Remember the stink last year from the right when one of US war college professors published a what-if scenario and discussion of how the US military might be ordered in to put down an insurrection in a small town in the south? That really touched an exposed nerve. The authors who have dealt with this, Phillips in American Theocracy, and others, very much see the ramifications of this festering but don’t furnish or suggest answers. One thing is clear. Allowing one political party to use its power to regular attack its enemies isn’t going to have a good end.
June 28, 2013 at 10:32 pm
I saw that story out of Pennsy, as I visit the Inky every day. God’s law my anatomy! Republicans kowtow to a god of hate.
I tend to agree with you. Just as the last Dred Scott decision presaged a clash, so too will this one. Slavery is America’s original sin, and it demands penance.

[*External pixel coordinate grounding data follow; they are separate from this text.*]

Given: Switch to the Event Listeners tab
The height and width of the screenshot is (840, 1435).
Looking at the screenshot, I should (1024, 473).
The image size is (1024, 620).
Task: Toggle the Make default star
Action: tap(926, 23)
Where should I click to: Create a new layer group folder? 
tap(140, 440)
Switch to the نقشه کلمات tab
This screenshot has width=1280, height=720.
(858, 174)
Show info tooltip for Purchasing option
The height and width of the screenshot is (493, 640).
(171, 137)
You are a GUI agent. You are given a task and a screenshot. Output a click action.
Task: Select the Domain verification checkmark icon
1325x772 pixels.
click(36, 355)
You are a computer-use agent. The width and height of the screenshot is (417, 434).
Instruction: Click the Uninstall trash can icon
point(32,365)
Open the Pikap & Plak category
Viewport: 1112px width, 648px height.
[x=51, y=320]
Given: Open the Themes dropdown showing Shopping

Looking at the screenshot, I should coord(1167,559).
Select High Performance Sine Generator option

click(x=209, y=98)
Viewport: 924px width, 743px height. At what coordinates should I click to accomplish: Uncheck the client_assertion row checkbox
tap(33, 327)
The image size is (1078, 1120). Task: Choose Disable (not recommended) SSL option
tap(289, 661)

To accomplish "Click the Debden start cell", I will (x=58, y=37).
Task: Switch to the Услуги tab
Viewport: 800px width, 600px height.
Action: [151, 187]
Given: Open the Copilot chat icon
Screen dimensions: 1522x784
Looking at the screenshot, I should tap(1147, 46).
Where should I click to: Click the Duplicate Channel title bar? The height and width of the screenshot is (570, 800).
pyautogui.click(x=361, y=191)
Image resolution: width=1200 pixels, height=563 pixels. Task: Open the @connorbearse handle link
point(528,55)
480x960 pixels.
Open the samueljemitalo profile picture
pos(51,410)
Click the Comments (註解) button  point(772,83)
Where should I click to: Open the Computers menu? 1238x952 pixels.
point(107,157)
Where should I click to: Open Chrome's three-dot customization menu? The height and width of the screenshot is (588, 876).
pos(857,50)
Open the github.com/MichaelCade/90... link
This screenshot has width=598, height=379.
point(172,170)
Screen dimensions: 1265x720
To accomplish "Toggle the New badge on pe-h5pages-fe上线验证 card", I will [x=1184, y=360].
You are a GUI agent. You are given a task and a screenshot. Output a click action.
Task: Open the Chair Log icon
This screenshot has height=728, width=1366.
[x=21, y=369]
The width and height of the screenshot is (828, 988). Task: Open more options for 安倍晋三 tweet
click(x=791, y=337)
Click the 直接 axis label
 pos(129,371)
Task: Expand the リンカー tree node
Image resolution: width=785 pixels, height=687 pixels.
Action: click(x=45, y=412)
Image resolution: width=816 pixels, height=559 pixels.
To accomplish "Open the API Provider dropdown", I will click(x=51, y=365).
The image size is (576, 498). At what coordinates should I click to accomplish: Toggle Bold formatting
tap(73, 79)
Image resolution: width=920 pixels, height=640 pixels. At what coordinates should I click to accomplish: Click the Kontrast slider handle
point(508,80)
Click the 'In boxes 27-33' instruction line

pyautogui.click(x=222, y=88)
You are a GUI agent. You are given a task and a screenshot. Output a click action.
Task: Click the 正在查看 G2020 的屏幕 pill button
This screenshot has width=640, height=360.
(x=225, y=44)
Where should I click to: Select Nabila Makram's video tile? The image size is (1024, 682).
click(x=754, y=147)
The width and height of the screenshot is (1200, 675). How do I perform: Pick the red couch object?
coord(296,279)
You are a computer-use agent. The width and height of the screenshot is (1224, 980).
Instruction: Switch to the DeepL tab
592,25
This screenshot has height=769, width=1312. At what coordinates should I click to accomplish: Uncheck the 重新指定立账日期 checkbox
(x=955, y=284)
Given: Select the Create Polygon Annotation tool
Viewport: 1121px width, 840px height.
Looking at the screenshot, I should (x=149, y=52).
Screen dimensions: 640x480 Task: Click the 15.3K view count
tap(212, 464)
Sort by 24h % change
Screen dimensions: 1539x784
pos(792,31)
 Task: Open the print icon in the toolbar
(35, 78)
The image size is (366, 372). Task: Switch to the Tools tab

Did you see this, by Harold Myerson?
I live maybe two miles in a straight line from the airport for the city in question (more by road, because there’s a reservoir in the way).
June 29, 2013 at 1:11 am
No, but thanks for pointing out. I can probably use it. Coincidentally, I just started reading Shelby Foote’s 3-volume set on the Civil War with special attention on the first book which devotes a lot of space to the run-up. There is some significant similarity between opposing attitudes, then and now, and it’s a century and half apart. This burning resentment permeates everything and the North was not hegemonic. It was in danger of flying apart after 1st and 2nd waves of southern state secession. Lincoln and everyone else were acutely aware of the southern belief in the border states, the west and portions of the union. So he needed a catalyzing event in which he maneuvered the south into firing on Fort Sumter believing this would create a great deal of unifying outrage, the attack being made on an outnumbered garrison that was running out of food. The diplomacy in it, practiced by Seward in his communications to the Confederacy over what the plans were for the fort are interesting and clever. Anyway, the Confederacy clung to the belief that Europe would come to its aid because of cotton. Economically, it thought it could engineer an advantage over the North when it seceded and offered Europe trade without tariffs imposed on finished goods coming back from the continent. Well, that was depending on slave labor. Today, we have Euro firms which use the US south and it’s right-to-work-for-less laws to put manufacturing here which escapes the social contract legislation in place within their borders. The South badly overestimated its ability to build or maintain any trade advantage with Europe during the Civil War. Paradoxically, the same is not so today. What has lived on is the philosophy the believes in imposition of a feudal system economy in which labor is stolen. This is its DNA, the genetic code of the GOP. It’s not removable, it cannot be altered. Meyerson sees it, anyone with half a brain does. The central dilemma is whether or not demographic extincting comes fast enough. Meyerson calls the southern sentiment “all around fruitcakery” but they’re not having it and never will. I can take quotes from the southern slave holder politicians/gentry after secession but prior to armed hostilities, publish them, and it reads much like the Tea Party GOP. There is this common emphatic jabber about fighting for liberty, freedom and respect to the Constitution.